Berdasarkan hal tersebut, penelitian ini dilakukan dengan tujuan untuk menggambarkan keadaan PWB individu dewasa muda yang pernah menjadi anak panti asuhan, dengan mengacu pada pengalaman indiviu selama menjadi anak panti asuhari dan pengaruh faktor-faktor dalam pengalaman individu tersebut terhadap keadaan PWBnya. Penelitian ini menggunakan metode kualitatif dengan teknik wawancara untuk mengumpulkan data. Selain itu, agar diperoleh gambaran PWB yang akurat, penelitian juga menggunakan alat ukur PWB (The Scales of Psychological Well-Bemg, atau SPWB) yang berbentuk kuesioner sebagai data penunjang. Subyek penelitian terdiri dari tiga orang individu dewasa muda yang pernah atau masih menjadi anak panti asuhan. Setelah data selesai dikumpulkan, dilakukan analisis kualitatif terhadap wawancara.
Hasil penelitian menunjukkan bahwa terdapat perbedaan gambaran PWB pada dewasa muda yang pernah menjadi anak panti asuhan, antara gambaran di SPWB dengan yang terungkap dalam wawancara. Dari hasil perolehan skor tiga subyek dalam SPWB, tergambar keadaan PWB yang cukup baik, sedangkan dari wawancara dan observasi terungkap adanya beberapa aspek dari subyek yang tidak sebaik di SPWB dan masih harus dikembangkan.

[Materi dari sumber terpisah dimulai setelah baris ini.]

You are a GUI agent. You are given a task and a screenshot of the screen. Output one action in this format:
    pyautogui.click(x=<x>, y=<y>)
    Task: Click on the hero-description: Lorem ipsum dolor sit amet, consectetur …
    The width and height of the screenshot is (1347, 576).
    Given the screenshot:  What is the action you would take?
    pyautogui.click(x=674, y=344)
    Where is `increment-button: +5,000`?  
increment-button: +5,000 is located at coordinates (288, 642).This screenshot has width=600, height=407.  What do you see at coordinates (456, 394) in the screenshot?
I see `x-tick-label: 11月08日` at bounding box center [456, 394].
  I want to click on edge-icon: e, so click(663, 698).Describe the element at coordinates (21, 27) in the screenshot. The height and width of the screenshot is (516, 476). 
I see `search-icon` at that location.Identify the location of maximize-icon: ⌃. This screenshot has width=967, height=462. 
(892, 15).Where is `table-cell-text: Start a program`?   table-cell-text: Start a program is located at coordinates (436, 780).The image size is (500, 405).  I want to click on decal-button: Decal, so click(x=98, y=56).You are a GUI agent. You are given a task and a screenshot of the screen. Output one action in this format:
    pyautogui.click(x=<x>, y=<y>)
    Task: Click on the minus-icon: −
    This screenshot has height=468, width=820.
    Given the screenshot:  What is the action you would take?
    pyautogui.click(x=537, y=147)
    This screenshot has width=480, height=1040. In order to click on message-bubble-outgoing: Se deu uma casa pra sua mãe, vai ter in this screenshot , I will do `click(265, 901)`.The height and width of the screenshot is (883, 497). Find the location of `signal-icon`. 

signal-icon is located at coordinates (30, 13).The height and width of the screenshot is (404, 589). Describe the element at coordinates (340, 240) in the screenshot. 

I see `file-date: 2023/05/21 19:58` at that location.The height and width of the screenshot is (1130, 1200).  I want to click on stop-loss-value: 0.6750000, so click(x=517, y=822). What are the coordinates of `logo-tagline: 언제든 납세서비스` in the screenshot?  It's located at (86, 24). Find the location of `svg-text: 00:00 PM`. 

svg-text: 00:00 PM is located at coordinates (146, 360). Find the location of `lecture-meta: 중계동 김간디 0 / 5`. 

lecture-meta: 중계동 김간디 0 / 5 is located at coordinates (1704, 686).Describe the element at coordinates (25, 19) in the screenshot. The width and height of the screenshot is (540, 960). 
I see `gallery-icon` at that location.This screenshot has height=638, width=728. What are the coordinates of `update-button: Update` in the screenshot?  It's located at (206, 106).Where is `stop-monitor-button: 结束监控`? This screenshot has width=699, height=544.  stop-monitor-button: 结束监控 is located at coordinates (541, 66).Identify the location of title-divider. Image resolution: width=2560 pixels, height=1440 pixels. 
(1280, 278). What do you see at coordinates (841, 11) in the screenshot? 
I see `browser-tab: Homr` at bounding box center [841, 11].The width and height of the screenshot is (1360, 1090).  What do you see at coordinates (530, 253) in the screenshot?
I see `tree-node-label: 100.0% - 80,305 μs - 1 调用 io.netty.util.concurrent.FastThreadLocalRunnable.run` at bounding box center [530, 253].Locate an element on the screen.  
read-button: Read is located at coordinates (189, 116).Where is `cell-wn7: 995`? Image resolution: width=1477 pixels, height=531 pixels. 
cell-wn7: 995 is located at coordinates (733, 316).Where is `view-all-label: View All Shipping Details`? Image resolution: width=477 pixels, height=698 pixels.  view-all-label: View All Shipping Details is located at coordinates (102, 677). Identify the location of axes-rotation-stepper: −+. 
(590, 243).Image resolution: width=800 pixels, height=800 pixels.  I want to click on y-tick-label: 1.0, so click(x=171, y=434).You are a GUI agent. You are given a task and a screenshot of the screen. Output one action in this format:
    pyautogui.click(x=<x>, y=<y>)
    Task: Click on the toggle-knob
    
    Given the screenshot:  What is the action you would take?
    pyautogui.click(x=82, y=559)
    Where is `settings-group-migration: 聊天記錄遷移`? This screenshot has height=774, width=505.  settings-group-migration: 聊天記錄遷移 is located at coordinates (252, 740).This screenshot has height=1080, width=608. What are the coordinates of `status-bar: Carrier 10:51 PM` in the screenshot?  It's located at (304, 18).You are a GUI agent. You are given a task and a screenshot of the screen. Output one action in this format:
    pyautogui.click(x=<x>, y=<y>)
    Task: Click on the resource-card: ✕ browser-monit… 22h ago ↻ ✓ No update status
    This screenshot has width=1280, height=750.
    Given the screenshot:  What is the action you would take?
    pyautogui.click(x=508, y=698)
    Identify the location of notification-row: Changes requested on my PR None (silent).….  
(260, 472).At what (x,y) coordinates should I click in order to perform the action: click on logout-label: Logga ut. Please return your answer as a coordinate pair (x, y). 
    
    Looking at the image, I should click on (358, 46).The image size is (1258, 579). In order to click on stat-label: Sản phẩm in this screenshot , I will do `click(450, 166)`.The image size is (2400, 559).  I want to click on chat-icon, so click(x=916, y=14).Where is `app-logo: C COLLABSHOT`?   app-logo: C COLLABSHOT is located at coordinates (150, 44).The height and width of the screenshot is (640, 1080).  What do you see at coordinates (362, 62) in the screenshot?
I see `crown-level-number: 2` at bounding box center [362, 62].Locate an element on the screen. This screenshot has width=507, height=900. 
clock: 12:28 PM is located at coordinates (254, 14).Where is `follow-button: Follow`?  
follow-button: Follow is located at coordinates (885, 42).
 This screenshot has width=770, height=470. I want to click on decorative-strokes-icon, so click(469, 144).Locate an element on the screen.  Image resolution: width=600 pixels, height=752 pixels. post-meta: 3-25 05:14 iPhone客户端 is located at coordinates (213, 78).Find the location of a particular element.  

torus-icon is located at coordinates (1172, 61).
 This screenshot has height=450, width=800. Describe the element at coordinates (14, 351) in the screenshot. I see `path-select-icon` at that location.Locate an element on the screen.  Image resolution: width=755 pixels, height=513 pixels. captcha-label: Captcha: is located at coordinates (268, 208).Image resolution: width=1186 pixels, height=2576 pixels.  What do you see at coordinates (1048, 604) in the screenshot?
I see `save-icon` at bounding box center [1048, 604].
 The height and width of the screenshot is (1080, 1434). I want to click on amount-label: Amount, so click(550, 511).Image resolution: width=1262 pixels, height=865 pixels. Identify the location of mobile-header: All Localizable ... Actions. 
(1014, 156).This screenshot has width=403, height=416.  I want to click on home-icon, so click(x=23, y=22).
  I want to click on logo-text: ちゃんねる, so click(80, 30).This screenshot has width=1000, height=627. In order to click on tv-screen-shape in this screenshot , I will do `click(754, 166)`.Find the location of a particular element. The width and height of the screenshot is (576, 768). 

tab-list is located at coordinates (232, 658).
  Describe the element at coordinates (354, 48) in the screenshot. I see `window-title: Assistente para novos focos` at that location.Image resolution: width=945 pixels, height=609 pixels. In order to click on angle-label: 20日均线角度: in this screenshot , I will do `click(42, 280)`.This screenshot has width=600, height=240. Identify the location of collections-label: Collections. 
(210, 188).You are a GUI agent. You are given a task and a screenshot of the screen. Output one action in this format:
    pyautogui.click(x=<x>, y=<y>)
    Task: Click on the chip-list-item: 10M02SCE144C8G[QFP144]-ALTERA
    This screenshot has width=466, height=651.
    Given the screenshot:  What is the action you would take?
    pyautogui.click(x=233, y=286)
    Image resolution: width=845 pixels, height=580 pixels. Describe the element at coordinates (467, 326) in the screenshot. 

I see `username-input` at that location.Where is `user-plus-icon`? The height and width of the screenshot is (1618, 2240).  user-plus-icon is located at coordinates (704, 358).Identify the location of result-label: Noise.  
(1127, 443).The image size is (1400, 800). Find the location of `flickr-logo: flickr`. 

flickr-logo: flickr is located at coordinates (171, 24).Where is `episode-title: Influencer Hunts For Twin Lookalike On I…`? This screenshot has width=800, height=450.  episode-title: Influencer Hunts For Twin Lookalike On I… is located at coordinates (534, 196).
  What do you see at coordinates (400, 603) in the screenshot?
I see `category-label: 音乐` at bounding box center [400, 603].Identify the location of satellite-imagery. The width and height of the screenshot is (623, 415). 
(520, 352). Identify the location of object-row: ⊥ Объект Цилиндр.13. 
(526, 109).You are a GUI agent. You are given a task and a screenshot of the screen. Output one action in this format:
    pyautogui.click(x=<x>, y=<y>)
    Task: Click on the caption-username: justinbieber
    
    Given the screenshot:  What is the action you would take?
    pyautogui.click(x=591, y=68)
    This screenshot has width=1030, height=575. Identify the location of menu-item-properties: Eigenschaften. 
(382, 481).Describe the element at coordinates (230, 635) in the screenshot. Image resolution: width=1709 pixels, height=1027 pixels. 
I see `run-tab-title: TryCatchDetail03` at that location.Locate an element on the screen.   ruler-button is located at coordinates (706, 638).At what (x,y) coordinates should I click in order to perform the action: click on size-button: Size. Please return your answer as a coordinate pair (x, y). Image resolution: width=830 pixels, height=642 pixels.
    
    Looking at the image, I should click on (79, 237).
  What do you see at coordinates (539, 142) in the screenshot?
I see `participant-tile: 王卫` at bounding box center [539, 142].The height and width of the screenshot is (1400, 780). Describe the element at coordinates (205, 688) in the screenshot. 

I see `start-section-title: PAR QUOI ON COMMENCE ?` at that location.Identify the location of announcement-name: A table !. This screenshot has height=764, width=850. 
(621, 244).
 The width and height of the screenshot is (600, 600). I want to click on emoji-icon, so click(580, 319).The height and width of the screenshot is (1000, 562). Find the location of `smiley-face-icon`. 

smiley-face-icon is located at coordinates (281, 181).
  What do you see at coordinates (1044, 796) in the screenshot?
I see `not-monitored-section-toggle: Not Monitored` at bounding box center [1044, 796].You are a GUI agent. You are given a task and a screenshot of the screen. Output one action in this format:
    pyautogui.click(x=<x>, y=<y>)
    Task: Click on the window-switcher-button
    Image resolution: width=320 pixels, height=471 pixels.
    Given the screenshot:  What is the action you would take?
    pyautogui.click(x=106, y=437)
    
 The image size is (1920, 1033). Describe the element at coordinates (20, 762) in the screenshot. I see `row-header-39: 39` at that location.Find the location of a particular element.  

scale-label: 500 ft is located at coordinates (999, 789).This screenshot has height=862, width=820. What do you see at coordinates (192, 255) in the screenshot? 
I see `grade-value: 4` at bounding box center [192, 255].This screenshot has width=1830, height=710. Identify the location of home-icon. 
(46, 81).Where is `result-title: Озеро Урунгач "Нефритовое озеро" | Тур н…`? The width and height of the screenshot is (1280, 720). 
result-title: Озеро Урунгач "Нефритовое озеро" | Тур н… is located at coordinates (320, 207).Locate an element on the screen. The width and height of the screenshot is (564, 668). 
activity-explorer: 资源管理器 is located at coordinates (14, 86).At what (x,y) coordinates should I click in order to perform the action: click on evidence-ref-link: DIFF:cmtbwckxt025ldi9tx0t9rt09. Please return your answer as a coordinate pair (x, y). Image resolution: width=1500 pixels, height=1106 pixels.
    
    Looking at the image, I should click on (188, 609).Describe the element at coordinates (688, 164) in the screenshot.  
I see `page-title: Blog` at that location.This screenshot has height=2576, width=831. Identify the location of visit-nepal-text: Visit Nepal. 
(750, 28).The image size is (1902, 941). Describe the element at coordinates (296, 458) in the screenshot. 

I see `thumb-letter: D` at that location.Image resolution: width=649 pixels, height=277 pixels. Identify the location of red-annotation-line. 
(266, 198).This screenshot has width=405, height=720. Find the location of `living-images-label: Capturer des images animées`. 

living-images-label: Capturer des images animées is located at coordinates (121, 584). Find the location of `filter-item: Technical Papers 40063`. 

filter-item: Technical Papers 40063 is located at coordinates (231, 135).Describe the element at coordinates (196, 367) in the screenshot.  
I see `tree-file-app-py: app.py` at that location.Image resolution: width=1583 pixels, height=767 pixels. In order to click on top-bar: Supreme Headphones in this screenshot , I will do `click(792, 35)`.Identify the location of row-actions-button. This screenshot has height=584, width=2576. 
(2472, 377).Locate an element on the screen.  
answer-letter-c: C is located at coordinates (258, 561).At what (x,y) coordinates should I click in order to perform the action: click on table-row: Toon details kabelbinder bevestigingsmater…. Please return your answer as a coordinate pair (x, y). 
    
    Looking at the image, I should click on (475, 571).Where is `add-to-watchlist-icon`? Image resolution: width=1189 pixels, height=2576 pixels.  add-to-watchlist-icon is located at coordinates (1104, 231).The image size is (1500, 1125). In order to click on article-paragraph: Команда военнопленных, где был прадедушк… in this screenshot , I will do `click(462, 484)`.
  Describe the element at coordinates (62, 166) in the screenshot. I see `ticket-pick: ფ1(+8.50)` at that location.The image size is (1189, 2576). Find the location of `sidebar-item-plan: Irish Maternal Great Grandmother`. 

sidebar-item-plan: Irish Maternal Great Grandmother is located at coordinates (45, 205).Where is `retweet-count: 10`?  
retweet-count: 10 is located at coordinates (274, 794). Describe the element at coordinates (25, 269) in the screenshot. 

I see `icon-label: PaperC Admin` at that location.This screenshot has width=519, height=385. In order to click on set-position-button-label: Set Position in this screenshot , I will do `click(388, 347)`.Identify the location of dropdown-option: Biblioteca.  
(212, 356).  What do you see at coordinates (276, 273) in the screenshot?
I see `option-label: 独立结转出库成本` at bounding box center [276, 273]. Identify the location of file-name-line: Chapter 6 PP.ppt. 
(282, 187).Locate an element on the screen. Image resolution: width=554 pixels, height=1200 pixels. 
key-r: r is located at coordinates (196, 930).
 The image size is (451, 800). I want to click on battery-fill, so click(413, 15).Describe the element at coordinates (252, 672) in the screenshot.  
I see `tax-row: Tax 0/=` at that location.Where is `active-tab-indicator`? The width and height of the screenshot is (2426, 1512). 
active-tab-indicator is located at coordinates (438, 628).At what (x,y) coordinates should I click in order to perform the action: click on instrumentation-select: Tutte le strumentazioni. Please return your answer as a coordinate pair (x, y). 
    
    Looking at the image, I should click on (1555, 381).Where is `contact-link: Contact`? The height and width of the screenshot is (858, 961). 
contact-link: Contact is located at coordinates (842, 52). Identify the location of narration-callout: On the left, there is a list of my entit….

Pada penelitian ini didiskusikan beberapa hal yang menurut peneliti menarik, yaitu tentang tempat tinggal subyek penelitian; sebab subyek masuk panti asuhan dan hubungan subyek dengan keluarga aslinya; hubungan jenis kelamin dengan PWB; adanya tumpang tindih dalam dimensi-dimensi PWB; proses perolehan subyek penelitian; dan penggunaan dua buah metode, yaitu wawancara dan kuesioner. Saran untuk penelitian lanjutan meliputi dilakukannya wawancara dengan orang-orang dekat subyek; cara perolehan subyek yang efektif dan tidak melibatkan otoritas; dilakukannya penelitian dengan membandingkan jenis panti asuhan (asrama dan keluarga) serta penelitian dengan subyek yang benar-benar sudah keluar dari panti asuhan; dan kriteria sampel yang sesuai dengan kriteria subyek penelitian. Sedangkan saran praktis pada penelitian ini lebih mengenai pandangan pihak masyarakat luas terhadap anak panti asuhan.